### DATASET EXCERPTS

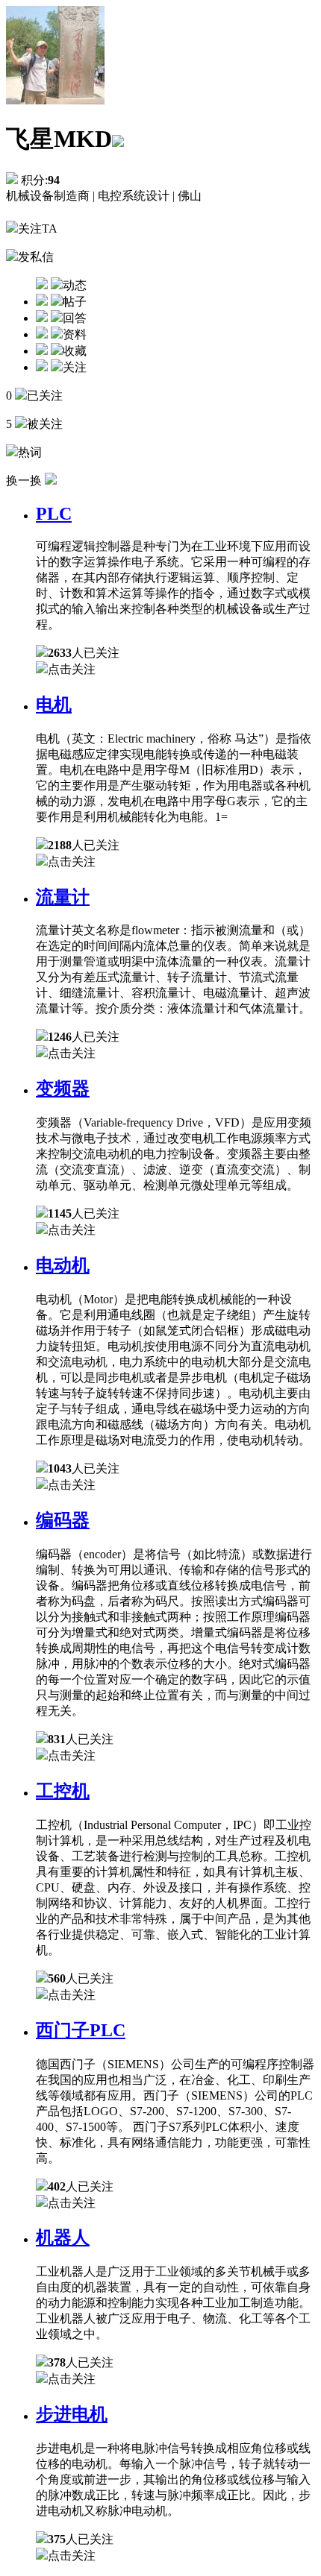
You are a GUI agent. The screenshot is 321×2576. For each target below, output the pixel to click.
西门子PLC (80, 2030)
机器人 (63, 2237)
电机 (54, 704)
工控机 (63, 1791)
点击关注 (72, 669)
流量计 (63, 897)
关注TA (37, 228)
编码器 (63, 1520)
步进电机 (71, 2414)
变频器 (63, 1088)
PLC (54, 513)
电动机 (63, 1265)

######

REQUIRED ACTION —
The records above are to be quoted exactly, with all pictures left out.

WRITTEN ANSWER —
You are a GUI agent. The screenshot is 321×2576. For each target below, output the pixel to click.
西门子PLC (80, 2030)
机器人 (63, 2237)
电机 (54, 704)
工控机 (63, 1791)
点击关注 (72, 669)
流量计 (63, 897)
关注TA (37, 228)
编码器 (63, 1520)
步进电机 (71, 2414)
变频器 (63, 1088)
PLC (54, 513)
电动机 (63, 1265)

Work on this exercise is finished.